Assignment:
Which lines below mention "computer"? Pick each one out.

Stored data:
######

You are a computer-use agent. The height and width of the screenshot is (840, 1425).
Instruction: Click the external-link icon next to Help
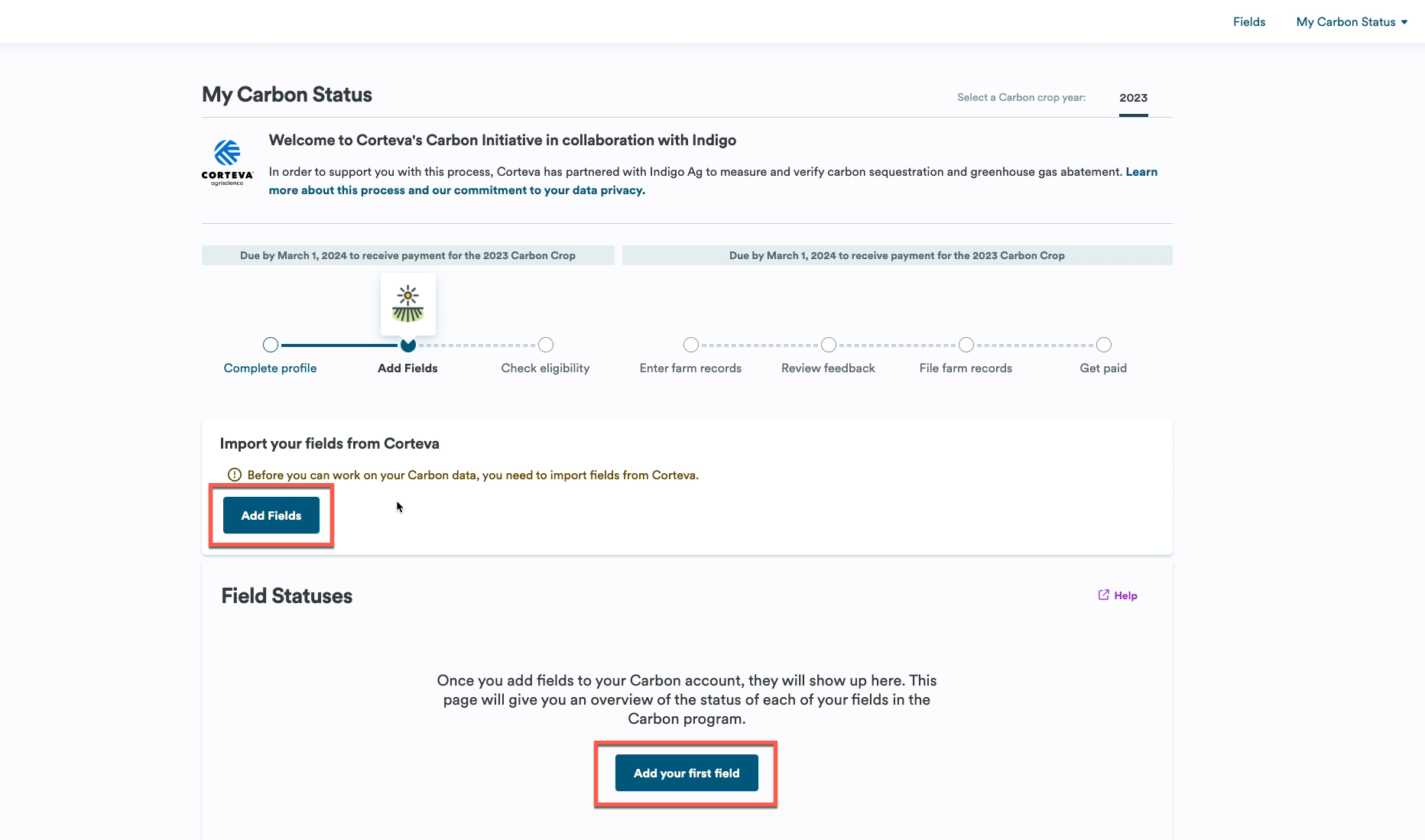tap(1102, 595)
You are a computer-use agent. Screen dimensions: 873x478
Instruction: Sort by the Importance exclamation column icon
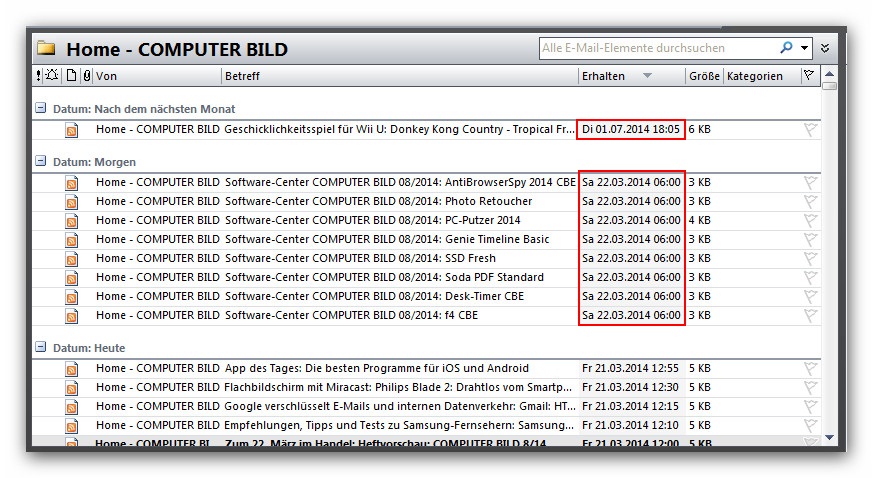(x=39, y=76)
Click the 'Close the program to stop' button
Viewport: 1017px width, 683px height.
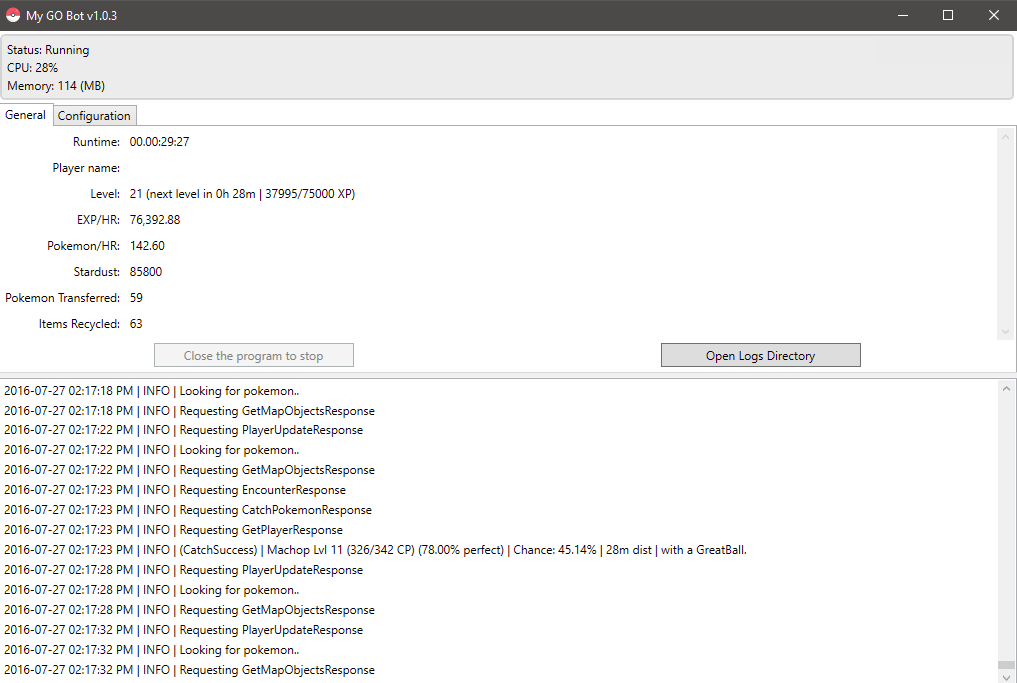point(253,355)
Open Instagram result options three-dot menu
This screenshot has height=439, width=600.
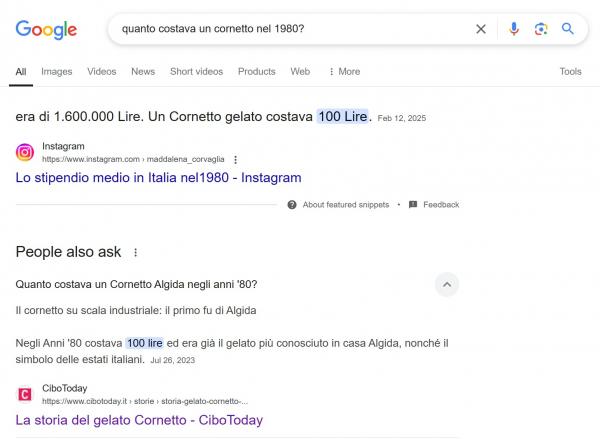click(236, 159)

######

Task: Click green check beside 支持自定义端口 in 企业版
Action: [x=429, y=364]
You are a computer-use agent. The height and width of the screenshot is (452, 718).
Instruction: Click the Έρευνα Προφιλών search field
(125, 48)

######

Written answer:
You are a computer-use agent. The height and width of the screenshot is (840, 1425).
You are a computer-use agent. Screen dimensions: 873x478
You are a computer-use agent. The height and width of the screenshot is (452, 718).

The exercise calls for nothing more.